» Written task
Set out every line of the items below as a numbered list, dropping any blank lines.

Data items
____

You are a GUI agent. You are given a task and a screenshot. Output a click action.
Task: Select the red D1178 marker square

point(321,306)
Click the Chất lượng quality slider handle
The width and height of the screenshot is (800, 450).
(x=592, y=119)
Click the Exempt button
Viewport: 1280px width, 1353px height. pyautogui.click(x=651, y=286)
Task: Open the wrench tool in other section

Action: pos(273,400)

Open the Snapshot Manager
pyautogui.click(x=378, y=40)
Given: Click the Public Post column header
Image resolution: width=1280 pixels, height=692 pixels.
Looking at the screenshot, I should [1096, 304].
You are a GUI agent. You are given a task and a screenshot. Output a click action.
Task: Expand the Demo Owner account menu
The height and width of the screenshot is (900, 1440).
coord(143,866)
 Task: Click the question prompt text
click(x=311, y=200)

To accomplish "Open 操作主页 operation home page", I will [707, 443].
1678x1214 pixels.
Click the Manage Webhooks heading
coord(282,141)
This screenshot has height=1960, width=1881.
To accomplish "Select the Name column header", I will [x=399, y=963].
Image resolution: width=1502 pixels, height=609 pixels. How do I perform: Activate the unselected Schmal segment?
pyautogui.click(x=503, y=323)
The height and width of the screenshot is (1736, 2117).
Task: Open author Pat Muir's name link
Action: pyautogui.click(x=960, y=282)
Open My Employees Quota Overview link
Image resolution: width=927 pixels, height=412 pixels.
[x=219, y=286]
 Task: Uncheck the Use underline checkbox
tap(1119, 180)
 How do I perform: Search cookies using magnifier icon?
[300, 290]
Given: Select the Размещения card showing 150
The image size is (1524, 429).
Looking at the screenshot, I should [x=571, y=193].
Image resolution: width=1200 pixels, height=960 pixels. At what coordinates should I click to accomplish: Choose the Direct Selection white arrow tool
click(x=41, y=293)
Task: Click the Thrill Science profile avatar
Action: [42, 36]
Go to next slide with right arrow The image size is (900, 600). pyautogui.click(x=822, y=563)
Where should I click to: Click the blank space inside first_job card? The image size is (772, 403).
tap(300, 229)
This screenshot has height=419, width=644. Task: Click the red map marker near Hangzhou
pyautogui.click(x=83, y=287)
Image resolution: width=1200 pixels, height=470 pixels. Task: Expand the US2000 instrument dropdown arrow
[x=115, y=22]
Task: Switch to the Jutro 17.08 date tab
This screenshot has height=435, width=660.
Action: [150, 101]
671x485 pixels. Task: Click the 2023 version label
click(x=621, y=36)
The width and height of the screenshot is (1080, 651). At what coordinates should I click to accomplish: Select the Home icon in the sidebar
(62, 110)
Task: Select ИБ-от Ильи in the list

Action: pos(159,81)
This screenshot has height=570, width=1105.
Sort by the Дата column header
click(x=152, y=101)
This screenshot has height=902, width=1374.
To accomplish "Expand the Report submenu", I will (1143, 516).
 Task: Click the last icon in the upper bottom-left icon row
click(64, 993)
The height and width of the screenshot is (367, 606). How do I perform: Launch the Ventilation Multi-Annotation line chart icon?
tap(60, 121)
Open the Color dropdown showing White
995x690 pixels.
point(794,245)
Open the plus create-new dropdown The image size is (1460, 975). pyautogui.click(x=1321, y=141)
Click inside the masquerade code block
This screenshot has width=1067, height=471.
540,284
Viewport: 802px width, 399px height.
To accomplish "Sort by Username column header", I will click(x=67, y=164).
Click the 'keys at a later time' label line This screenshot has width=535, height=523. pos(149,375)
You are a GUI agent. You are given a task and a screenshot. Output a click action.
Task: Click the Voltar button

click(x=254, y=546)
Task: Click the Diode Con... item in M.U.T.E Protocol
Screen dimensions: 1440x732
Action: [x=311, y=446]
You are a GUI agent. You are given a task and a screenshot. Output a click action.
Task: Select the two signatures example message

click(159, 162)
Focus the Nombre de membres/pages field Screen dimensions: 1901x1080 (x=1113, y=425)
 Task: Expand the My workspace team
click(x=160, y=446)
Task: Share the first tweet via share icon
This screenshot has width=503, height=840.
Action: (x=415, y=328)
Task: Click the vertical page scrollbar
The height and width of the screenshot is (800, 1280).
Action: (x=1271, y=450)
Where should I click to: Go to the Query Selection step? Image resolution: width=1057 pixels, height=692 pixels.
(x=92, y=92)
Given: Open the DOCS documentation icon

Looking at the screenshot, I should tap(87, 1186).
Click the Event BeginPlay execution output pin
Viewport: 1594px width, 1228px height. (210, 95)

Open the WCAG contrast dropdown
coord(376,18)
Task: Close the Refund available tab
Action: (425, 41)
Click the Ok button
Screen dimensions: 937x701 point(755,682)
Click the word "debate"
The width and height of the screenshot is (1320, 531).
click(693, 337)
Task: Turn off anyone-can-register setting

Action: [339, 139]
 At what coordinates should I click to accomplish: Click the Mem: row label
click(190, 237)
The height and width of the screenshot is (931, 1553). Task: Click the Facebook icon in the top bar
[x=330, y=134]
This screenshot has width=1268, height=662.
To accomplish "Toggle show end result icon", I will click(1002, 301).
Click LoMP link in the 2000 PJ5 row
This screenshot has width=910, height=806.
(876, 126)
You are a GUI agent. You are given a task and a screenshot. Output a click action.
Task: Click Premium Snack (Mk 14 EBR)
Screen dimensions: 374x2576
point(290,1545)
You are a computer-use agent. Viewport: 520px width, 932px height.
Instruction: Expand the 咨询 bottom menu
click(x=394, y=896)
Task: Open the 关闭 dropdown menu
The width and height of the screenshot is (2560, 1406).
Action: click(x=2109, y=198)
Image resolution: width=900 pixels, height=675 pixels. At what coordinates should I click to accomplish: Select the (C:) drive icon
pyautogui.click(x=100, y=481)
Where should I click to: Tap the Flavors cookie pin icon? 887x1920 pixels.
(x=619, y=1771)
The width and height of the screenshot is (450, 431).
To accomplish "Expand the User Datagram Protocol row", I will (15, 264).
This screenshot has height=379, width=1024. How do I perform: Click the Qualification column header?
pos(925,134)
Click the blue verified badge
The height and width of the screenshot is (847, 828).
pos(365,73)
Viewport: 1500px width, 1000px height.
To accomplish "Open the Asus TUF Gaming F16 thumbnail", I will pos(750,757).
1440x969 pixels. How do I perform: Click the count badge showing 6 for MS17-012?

____

» Task response
1. You are a GUI agent. You are given a task and a screenshot. Output a click action.
2. Task: Select the red D1178 marker square
3. point(321,306)
4. Click the Chất lượng quality slider handle
5. The width and height of the screenshot is (800, 450).
6. (x=592, y=119)
7. Click the Exempt button
8. Viewport: 1280px width, 1353px height. pyautogui.click(x=651, y=286)
9. Task: Open the wrench tool in other section
10. Action: pos(273,400)
11. Open the Snapshot Manager
12. pyautogui.click(x=378, y=40)
13. Given: Click the Public Post column header
14. Image resolution: width=1280 pixels, height=692 pixels.
15. Looking at the screenshot, I should [1096, 304].
16. You are a GUI agent. You are given a task and a screenshot. Output a click action.
17. Task: Expand the Demo Owner account menu
18. The height and width of the screenshot is (900, 1440).
19. coord(143,866)
20.  Task: Click the question prompt text
21. click(x=311, y=200)
22. To accomplish "Open 操作主页 operation home page", I will [707, 443].
23. 1678x1214 pixels.
24. Click the Manage Webhooks heading
25. coord(282,141)
26. This screenshot has height=1960, width=1881.
27. To accomplish "Select the Name column header", I will [x=399, y=963].
28. Image resolution: width=1502 pixels, height=609 pixels. How do I perform: Activate the unselected Schmal segment?
29. pyautogui.click(x=503, y=323)
30. The height and width of the screenshot is (1736, 2117).
31. Task: Open author Pat Muir's name link
32. Action: pyautogui.click(x=960, y=282)
33. Open My Employees Quota Overview link
34. Image resolution: width=927 pixels, height=412 pixels.
35. [x=219, y=286]
36.  Task: Uncheck the Use underline checkbox
37. tap(1119, 180)
38.  How do I perform: Search cookies using magnifier icon?
39. [300, 290]
40. Given: Select the Размещения card showing 150
41. The image size is (1524, 429).
42. Looking at the screenshot, I should [x=571, y=193].
43. Image resolution: width=1200 pixels, height=960 pixels. At what coordinates should I click to accomplish: Choose the Direct Selection white arrow tool
44. click(x=41, y=293)
45. Task: Click the Thrill Science profile avatar
46. Action: [42, 36]
47. Go to next slide with right arrow The image size is (900, 600). pyautogui.click(x=822, y=563)
48. Where should I click to: Click the blank space inside first_job card? The image size is (772, 403).
49. tap(300, 229)
50. This screenshot has height=419, width=644. Task: Click the red map marker near Hangzhou
51. pyautogui.click(x=83, y=287)
52. Image resolution: width=1200 pixels, height=470 pixels. Task: Expand the US2000 instrument dropdown arrow
53. [x=115, y=22]
54. Task: Switch to the Jutro 17.08 date tab
55. This screenshot has height=435, width=660.
56. Action: [150, 101]
57. 671x485 pixels. Task: Click the 2023 version label
58. click(x=621, y=36)
59. The width and height of the screenshot is (1080, 651). At what coordinates should I click to accomplish: Select the Home icon in the sidebar
60. (62, 110)
61. Task: Select ИБ-от Ильи in the list
62. Action: pos(159,81)
63. This screenshot has height=570, width=1105.
64. Sort by the Дата column header
65. click(x=152, y=101)
66. This screenshot has height=902, width=1374.
67. To accomplish "Expand the Report submenu", I will (1143, 516).
68.  Task: Click the last icon in the upper bottom-left icon row
69. click(64, 993)
70. The height and width of the screenshot is (367, 606). How do I perform: Launch the Ventilation Multi-Annotation line chart icon?
71. tap(60, 121)
72. Open the Color dropdown showing White
73. 995x690 pixels.
74. point(794,245)
75. Open the plus create-new dropdown The image size is (1460, 975). pyautogui.click(x=1321, y=141)
76. Click inside the masquerade code block
77. This screenshot has width=1067, height=471.
78. 540,284
79. Viewport: 802px width, 399px height.
80. To accomplish "Sort by Username column header", I will click(x=67, y=164).
81. Click the 'keys at a later time' label line This screenshot has width=535, height=523. pos(149,375)
82. You are a GUI agent. You are given a task and a screenshot. Output a click action.
83. Task: Click the Voltar button
84. click(x=254, y=546)
85. Task: Click the Diode Con... item in M.U.T.E Protocol
86. Screen dimensions: 1440x732
87. Action: [x=311, y=446]
88. You are a GUI agent. You are given a task and a screenshot. Output a click action.
89. Task: Select the two signatures example message
90. click(159, 162)
91. Focus the Nombre de membres/pages field Screen dimensions: 1901x1080 (x=1113, y=425)
92.  Task: Expand the My workspace team
93. click(x=160, y=446)
94. Task: Share the first tweet via share icon
95. This screenshot has width=503, height=840.
96. Action: (x=415, y=328)
97. Task: Click the vertical page scrollbar
98. The height and width of the screenshot is (800, 1280).
99. Action: (x=1271, y=450)
100. Where should I click to: Go to the Query Selection step? Image resolution: width=1057 pixels, height=692 pixels.
101. (x=92, y=92)
102. Given: Open the DOCS documentation icon
103. Looking at the screenshot, I should tap(87, 1186).
104. Click the Event BeginPlay execution output pin
105. Viewport: 1594px width, 1228px height. (210, 95)
106. Open the WCAG contrast dropdown
107. coord(376,18)
108. Task: Close the Refund available tab
109. Action: (425, 41)
110. Click the Ok button
111. Screen dimensions: 937x701 point(755,682)
112. Click the word "debate"
113. The width and height of the screenshot is (1320, 531).
114. click(693, 337)
115. Task: Turn off anyone-can-register setting
116. Action: [339, 139]
117.  At what coordinates should I click to accomplish: Click the Mem: row label
118. click(190, 237)
119. The height and width of the screenshot is (931, 1553). Task: Click the Facebook icon in the top bar
120. [x=330, y=134]
121. This screenshot has width=1268, height=662.
122. To accomplish "Toggle show end result icon", I will click(1002, 301).
123. Click LoMP link in the 2000 PJ5 row
124. This screenshot has width=910, height=806.
125. (876, 126)
126. You are a GUI agent. You are given a task and a screenshot. Output a click action.
127. Task: Click Premium Snack (Mk 14 EBR)
128. Screen dimensions: 374x2576
129. point(290,1545)
130. You are a computer-use agent. Viewport: 520px width, 932px height.
131. Instruction: Expand the 咨询 bottom menu
132. click(x=394, y=896)
133. Task: Open the 关闭 dropdown menu
134. The width and height of the screenshot is (2560, 1406).
135. Action: click(x=2109, y=198)
136. Image resolution: width=900 pixels, height=675 pixels. At what coordinates should I click to accomplish: Select the (C:) drive icon
137. pyautogui.click(x=100, y=481)
138. Where should I click to: Tap the Flavors cookie pin icon? 887x1920 pixels.
139. (x=619, y=1771)
140. The width and height of the screenshot is (450, 431).
141. To accomplish "Expand the User Datagram Protocol row", I will (15, 264).
142. This screenshot has height=379, width=1024. How do I perform: Click the Qualification column header?
143. pos(925,134)
144. Click the blue verified badge
145. The height and width of the screenshot is (847, 828).
146. pos(365,73)
147. Viewport: 1500px width, 1000px height.
148. To accomplish "Open the Asus TUF Gaming F16 thumbnail", I will pos(750,757).
149. 1440x969 pixels. How do I perform: Click the count badge showing 6 for MS17-012?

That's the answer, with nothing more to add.